Presque toutes ces fortunes se sont constituées durant, ou juste après, l’ère Miloševi?. Elles proviennent le plus souvent de privatisations frauduleuses, de marchés publics truqués, de trafics de cigarettes – pilotés depuis la Suisse – ou de drogue. Cet argent-là a l’odeur du scandale, de la subversion, de l’abus.

En Europe occidentale, l’odeur des grandes fortunes et de leur provenance est souvent masquée, soit par le temps, soit par l’espace. Lorsqu’on déambule autour de Saint-Sulpice à Paris ou de Saint-Pierre à Genève, on s’émerveille devant tant de merveilles architecturales. Or l’édification de ces demeures somptueuses a été rendue possible par exactement les mêmes mécanismes qui, aujourd’hui, couvrent les collines méridionales de Belgrade de marbre et d’or. Mais c’était il y a très longtemps, ou alors cela se passe à l’autre bout du monde.

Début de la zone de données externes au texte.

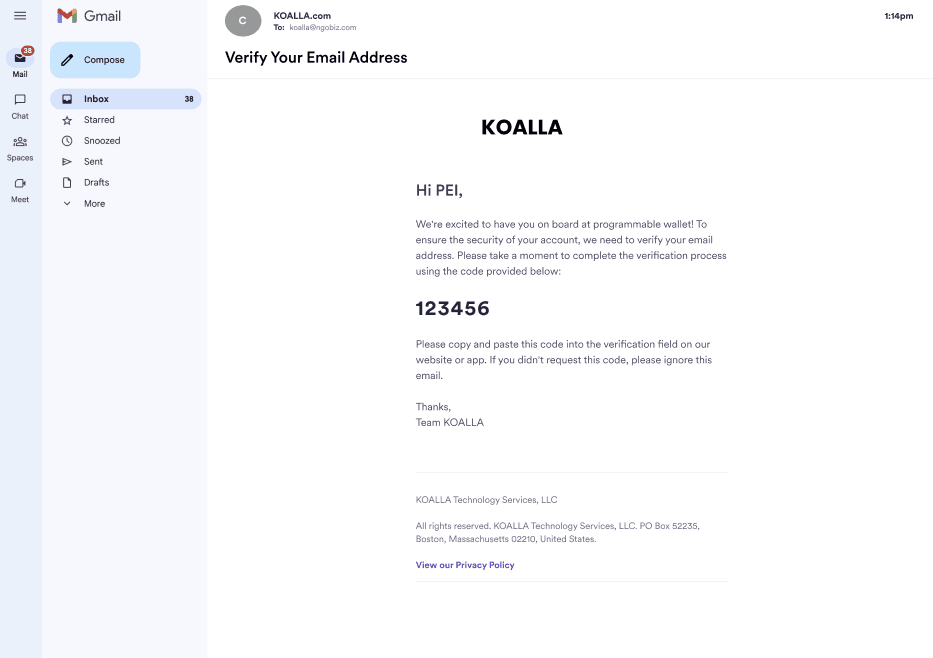Click the Gmail logo

[89, 16]
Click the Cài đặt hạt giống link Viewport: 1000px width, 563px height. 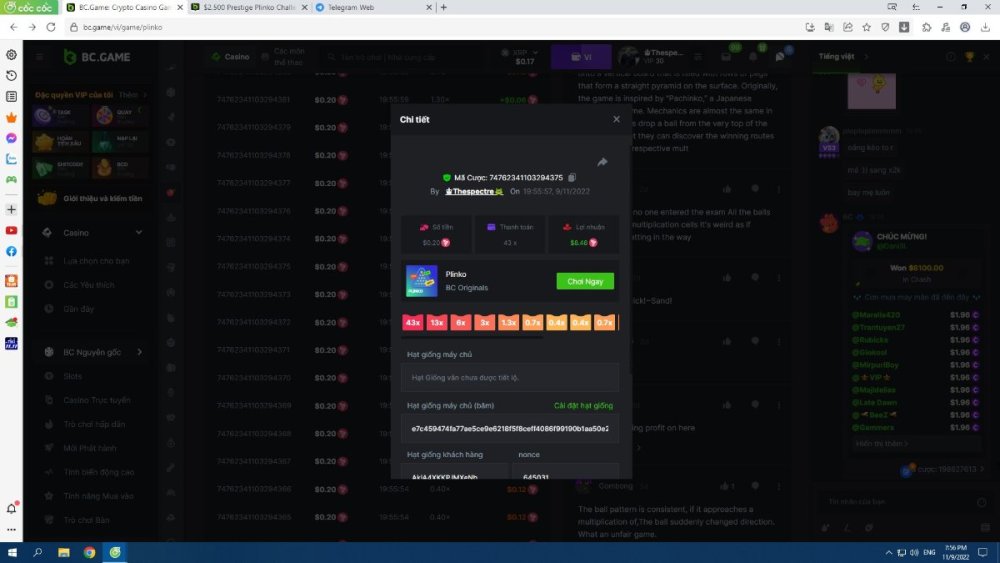point(583,405)
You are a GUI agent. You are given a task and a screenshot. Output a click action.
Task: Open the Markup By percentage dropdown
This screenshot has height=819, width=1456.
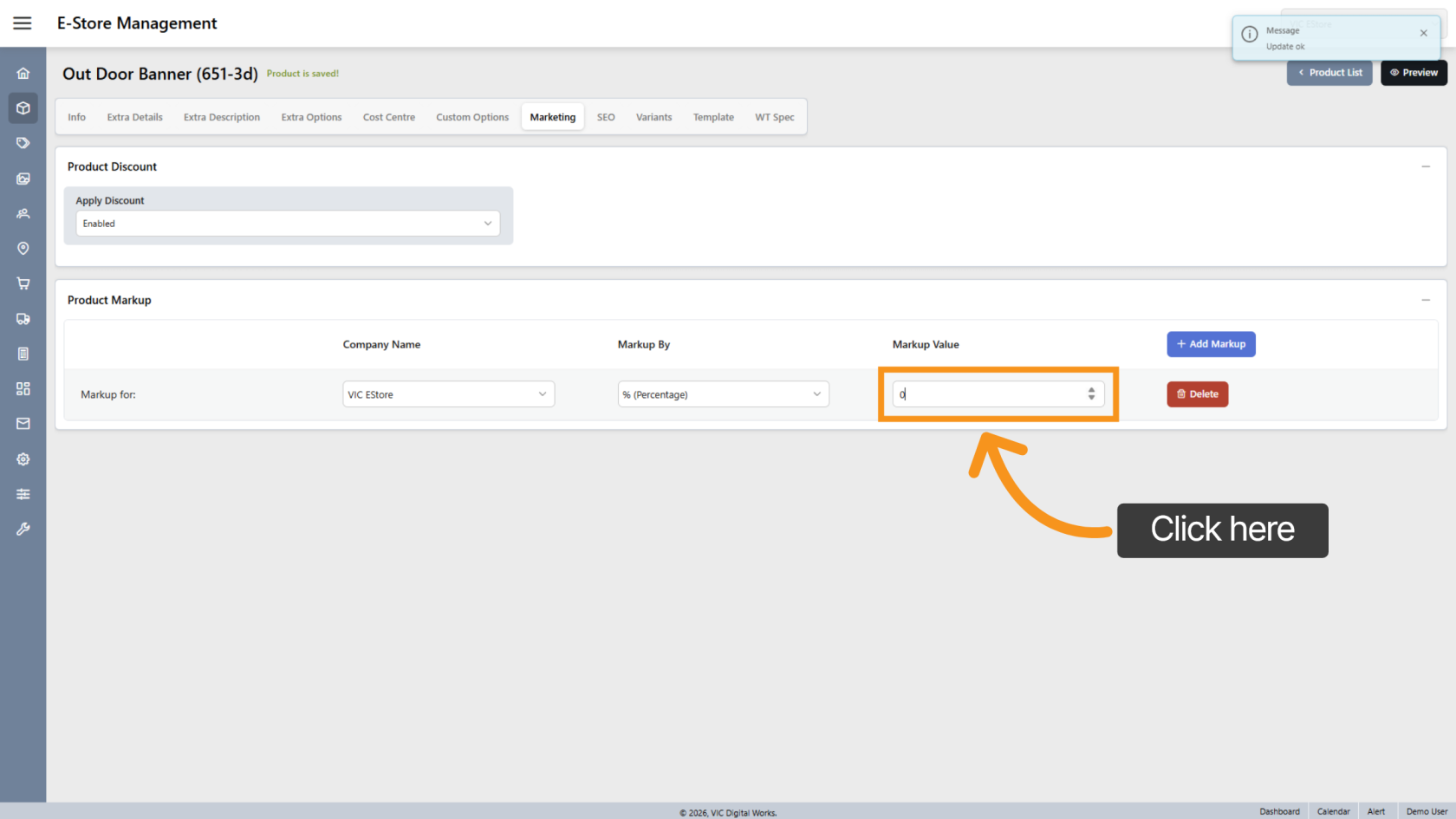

C’est pour cela que cet argent-là, celui des nouveaux riches, horripile ceux qui vivent dedans depuis des générations. Cela les contraint de se souvenir qu’il y a, suspendu à une lointaine branche de leur arbre généalogique, un gros bras inculte et brutal mais malin comme un singe. Un duc négrier, un banquier sans scrupules ou un propriétaire de mines, tout ce dont notre morale s’accommode à condition de ne pas trop en savoir.

C’est d’ailleurs ce qui attend les enfants de ces nouveaux riches. De Belgrade, ils iront fréquenter les universités les mieux notées. Ils y apprendront à mixer le gin tonic parfait ainsi que la différence entre un Rembrandt et un Frans Hals. Un jour ils seront eux-mêmes les parents de jeunes Berlinois ou Londoniens, raffinés et cosmopolites. Que feront s’étrangler les lions en plâtre et les portails en fer forgé.